■ **Stored records**:
+ + + + + + +
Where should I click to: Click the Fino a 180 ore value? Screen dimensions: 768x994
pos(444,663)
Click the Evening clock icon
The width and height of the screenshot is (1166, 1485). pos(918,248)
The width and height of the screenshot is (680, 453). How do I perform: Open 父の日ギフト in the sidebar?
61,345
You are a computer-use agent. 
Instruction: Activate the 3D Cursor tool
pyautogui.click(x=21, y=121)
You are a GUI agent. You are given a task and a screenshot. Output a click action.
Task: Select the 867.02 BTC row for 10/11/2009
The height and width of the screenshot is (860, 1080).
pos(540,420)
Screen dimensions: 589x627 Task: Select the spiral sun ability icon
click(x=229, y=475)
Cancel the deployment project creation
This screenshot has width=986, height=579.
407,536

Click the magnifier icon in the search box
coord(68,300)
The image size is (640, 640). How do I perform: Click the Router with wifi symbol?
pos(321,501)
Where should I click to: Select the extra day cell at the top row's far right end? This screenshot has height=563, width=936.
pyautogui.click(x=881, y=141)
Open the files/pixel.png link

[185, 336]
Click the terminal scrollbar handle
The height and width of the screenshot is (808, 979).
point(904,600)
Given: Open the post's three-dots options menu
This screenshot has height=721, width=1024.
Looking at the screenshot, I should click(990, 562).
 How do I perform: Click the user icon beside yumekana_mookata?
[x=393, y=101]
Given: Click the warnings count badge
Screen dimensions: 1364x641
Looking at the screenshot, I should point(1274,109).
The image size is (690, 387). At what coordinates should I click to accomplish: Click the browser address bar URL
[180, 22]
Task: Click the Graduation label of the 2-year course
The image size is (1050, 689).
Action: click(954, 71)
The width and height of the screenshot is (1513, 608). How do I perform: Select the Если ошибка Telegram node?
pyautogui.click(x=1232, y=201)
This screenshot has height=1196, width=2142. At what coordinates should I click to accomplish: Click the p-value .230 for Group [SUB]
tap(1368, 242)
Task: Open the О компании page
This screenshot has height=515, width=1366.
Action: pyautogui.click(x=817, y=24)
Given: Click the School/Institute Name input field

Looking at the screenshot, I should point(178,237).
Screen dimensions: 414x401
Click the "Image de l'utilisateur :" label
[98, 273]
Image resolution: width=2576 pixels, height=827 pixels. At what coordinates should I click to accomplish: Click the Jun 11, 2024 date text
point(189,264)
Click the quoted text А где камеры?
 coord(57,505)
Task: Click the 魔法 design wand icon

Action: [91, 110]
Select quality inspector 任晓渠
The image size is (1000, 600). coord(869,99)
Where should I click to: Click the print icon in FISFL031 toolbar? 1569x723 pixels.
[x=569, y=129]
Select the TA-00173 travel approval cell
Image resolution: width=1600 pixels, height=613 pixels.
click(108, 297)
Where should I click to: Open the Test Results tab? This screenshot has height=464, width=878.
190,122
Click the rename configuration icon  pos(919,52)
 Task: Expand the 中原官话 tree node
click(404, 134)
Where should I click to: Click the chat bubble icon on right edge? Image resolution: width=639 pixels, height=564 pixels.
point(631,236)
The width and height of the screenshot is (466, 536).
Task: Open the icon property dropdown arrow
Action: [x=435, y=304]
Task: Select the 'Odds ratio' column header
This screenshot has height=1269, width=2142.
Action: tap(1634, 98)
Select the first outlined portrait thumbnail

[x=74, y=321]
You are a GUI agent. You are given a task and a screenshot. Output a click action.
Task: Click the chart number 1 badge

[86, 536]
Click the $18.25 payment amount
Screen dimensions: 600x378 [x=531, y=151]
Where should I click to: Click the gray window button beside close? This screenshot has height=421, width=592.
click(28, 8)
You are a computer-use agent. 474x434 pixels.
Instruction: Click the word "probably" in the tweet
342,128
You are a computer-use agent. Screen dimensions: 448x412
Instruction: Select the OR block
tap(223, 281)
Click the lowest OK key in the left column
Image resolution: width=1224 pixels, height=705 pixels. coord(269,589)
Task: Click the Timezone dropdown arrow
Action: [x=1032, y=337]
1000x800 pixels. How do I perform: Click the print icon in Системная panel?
+ + + + + + +
■ **WHAT THE TASK ASKS**:
Every record above is to be written out exactly.

■ **RESULT**:
Where should I click to: Click the Fino a 180 ore value? Screen dimensions: 768x994
pos(444,663)
Click the Evening clock icon
The width and height of the screenshot is (1166, 1485). pos(918,248)
The width and height of the screenshot is (680, 453). How do I perform: Open 父の日ギフト in the sidebar?
61,345
You are a computer-use agent. 
Instruction: Activate the 3D Cursor tool
pyautogui.click(x=21, y=121)
You are a GUI agent. You are given a task and a screenshot. Output a click action.
Task: Select the 867.02 BTC row for 10/11/2009
The height and width of the screenshot is (860, 1080).
pos(540,420)
Screen dimensions: 589x627 Task: Select the spiral sun ability icon
click(x=229, y=475)
Cancel the deployment project creation
This screenshot has width=986, height=579.
407,536

Click the magnifier icon in the search box
coord(68,300)
The image size is (640, 640). How do I perform: Click the Router with wifi symbol?
pos(321,501)
Where should I click to: Select the extra day cell at the top row's far right end? This screenshot has height=563, width=936.
pyautogui.click(x=881, y=141)
Open the files/pixel.png link

[185, 336]
Click the terminal scrollbar handle
The height and width of the screenshot is (808, 979).
point(904,600)
Given: Open the post's three-dots options menu
This screenshot has height=721, width=1024.
Looking at the screenshot, I should click(990, 562).
 How do I perform: Click the user icon beside yumekana_mookata?
[x=393, y=101]
Given: Click the warnings count badge
Screen dimensions: 1364x641
Looking at the screenshot, I should point(1274,109).
The image size is (690, 387). At what coordinates should I click to accomplish: Click the browser address bar URL
[180, 22]
Task: Click the Graduation label of the 2-year course
The image size is (1050, 689).
Action: click(954, 71)
The width and height of the screenshot is (1513, 608). How do I perform: Select the Если ошибка Telegram node?
pyautogui.click(x=1232, y=201)
This screenshot has height=1196, width=2142. At what coordinates should I click to accomplish: Click the p-value .230 for Group [SUB]
tap(1368, 242)
Task: Open the О компании page
This screenshot has height=515, width=1366.
Action: pyautogui.click(x=817, y=24)
Given: Click the School/Institute Name input field

Looking at the screenshot, I should point(178,237).
Screen dimensions: 414x401
Click the "Image de l'utilisateur :" label
[98, 273]
Image resolution: width=2576 pixels, height=827 pixels. At what coordinates should I click to accomplish: Click the Jun 11, 2024 date text
point(189,264)
Click the quoted text А где камеры?
 coord(57,505)
Task: Click the 魔法 design wand icon

Action: [91, 110]
Select quality inspector 任晓渠
The image size is (1000, 600). coord(869,99)
Where should I click to: Click the print icon in FISFL031 toolbar? 1569x723 pixels.
[x=569, y=129]
Select the TA-00173 travel approval cell
Image resolution: width=1600 pixels, height=613 pixels.
click(108, 297)
Where should I click to: Open the Test Results tab? This screenshot has height=464, width=878.
190,122
Click the rename configuration icon  pos(919,52)
 Task: Expand the 中原官话 tree node
click(404, 134)
Where should I click to: Click the chat bubble icon on right edge? Image resolution: width=639 pixels, height=564 pixels.
point(631,236)
The width and height of the screenshot is (466, 536).
Task: Open the icon property dropdown arrow
Action: [x=435, y=304]
Task: Select the 'Odds ratio' column header
This screenshot has height=1269, width=2142.
Action: tap(1634, 98)
Select the first outlined portrait thumbnail

[x=74, y=321]
You are a GUI agent. You are given a task and a screenshot. Output a click action.
Task: Click the chart number 1 badge

[86, 536]
Click the $18.25 payment amount
Screen dimensions: 600x378 [x=531, y=151]
Where should I click to: Click the gray window button beside close? This screenshot has height=421, width=592.
click(28, 8)
You are a computer-use agent. 474x434 pixels.
Instruction: Click the word "probably" in the tweet
342,128
You are a computer-use agent. Screen dimensions: 448x412
Instruction: Select the OR block
tap(223, 281)
Click the lowest OK key in the left column
Image resolution: width=1224 pixels, height=705 pixels. coord(269,589)
Task: Click the Timezone dropdown arrow
Action: [x=1032, y=337]
1000x800 pixels. How do I perform: Click the print icon in Системная panel?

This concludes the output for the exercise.